▽

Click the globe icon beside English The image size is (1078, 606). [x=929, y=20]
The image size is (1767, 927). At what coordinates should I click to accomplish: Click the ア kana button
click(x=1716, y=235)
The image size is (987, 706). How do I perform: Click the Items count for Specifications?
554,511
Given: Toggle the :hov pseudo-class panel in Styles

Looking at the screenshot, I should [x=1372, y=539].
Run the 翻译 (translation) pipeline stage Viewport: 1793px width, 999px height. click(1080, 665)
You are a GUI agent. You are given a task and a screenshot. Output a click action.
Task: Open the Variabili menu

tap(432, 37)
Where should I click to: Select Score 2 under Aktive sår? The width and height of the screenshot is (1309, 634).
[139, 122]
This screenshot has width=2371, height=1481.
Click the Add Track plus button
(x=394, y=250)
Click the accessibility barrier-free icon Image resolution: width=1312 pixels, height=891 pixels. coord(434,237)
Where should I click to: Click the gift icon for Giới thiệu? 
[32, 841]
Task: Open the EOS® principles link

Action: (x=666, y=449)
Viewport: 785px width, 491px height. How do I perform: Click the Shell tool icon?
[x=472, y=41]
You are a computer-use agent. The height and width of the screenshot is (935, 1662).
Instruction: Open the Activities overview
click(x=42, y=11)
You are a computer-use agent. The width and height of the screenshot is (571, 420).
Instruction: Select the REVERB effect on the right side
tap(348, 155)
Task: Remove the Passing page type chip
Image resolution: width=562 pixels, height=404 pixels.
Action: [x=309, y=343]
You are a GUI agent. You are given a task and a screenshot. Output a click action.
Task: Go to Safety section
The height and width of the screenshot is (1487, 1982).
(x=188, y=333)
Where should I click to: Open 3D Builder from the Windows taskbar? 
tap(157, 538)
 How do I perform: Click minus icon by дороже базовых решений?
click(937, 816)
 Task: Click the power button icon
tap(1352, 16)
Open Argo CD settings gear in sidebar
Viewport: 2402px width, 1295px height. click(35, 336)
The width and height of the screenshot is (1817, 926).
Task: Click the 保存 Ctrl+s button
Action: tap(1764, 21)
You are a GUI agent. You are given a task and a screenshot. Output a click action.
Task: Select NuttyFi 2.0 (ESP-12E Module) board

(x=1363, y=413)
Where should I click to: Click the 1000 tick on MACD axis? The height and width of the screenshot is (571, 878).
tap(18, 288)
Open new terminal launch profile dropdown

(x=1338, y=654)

△

◆ Task goal
Everything from the line containing "The height and width of the screenshot is (1487, 1982)." to the last line of the data above must be set down exactly, both ends included, with no other lines.

◆ Exercise result
The height and width of the screenshot is (1487, 1982).
(x=188, y=333)
Where should I click to: Open 3D Builder from the Windows taskbar? 
tap(157, 538)
 How do I perform: Click minus icon by дороже базовых решений?
click(937, 816)
 Task: Click the power button icon
tap(1352, 16)
Open Argo CD settings gear in sidebar
Viewport: 2402px width, 1295px height. click(35, 336)
The width and height of the screenshot is (1817, 926).
Task: Click the 保存 Ctrl+s button
Action: tap(1764, 21)
You are a GUI agent. You are given a task and a screenshot. Output a click action.
Task: Select NuttyFi 2.0 (ESP-12E Module) board

(x=1363, y=413)
Where should I click to: Click the 1000 tick on MACD axis? The height and width of the screenshot is (571, 878).
tap(18, 288)
Open new terminal launch profile dropdown

(x=1338, y=654)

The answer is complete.